In March, India’s National Green Tribunal (NGT), an organization dedicated to handling environmental disputes, tried to take action and, without the necessary approval from the RPCB ordered the closure of 546 textile units for dumping non-treated chemical effluents into the local Bandi River and the Nehra dam. Those textile units were supposed to suspend all operations, but instead flouted the notice and carried on. At this time, only 64 units have “consent to operate.”

The “consent to operate” is intended to be mandatory for operating any industry that is potentially polluting the environment. NGT got involved when local farmers filed a case seeking relief from the damage caused by the polluting factories.

Mahaveer Singh Sukarlai, who led the Sri Kisan Paryavaran Sangharsh Samiti farmers group and filed the petition with NGT, said, “A group of officers came for site inspection after the court order, but we have not got any relief. The board had sent a team of three people to survey and scrutinise records of the industrial units and submit a factual report. Since the March order, the factories were shut only for 22 days during Holi,” according to The Times.

If the order could ever be enforced, it stands to affect 80 percent of the almost 600 dyeing and printing units in Pali, The Times noted.

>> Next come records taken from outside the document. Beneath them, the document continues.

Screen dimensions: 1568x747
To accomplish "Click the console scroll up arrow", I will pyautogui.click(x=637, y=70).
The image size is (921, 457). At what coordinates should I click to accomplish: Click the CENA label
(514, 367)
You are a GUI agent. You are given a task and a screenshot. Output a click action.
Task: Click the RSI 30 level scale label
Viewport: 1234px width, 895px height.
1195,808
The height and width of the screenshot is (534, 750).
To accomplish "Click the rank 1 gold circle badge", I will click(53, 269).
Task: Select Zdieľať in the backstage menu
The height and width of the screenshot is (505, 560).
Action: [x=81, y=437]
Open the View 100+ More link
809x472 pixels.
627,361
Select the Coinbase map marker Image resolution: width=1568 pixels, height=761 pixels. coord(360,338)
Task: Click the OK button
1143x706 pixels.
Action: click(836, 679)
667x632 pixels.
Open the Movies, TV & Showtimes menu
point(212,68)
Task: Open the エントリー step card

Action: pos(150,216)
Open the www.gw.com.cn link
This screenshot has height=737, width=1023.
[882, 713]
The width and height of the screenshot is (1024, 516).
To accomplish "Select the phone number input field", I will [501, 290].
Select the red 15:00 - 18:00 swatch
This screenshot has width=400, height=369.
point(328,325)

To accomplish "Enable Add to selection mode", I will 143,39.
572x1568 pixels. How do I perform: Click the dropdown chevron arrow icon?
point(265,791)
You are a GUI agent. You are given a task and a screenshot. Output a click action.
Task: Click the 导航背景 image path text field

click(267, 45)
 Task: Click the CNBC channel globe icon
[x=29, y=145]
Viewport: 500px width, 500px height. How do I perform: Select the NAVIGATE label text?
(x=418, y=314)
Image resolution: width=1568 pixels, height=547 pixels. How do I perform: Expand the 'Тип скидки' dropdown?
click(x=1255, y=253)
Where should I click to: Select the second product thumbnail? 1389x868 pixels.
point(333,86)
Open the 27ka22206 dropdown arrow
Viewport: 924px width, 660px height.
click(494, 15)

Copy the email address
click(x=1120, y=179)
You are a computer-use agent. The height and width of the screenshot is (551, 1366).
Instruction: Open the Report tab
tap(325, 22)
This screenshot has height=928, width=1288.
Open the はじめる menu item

The RPCB, in apparent disregard for the NGT’s efforts, recently renewed operating consent to three out of four common effluent treatment plants (the fourth still has one year remaining on its existing consent order).

Sukarlai told The Times, “Water samples taken from the four CETP showed heavy metals in the discharged water. The CSE pollution monitoring laboratory has also confirmed that. Now without any compliance, three CETPs’ ‘consent to operate’ that was expiring on March 30 has been extended for three more years, just two days before the expiry date.”

The pollution in Pali has been going on for years and farmers have been steadily seeing their fields destroyed because of the textile chemicals in the water. If all the violating factories are shuttered, 20,000 workers dependent on their textile jobs in Pali will be displaced, so the industrial town is desperately seeking official aid for the smooth functioning of the sector, The Times reported.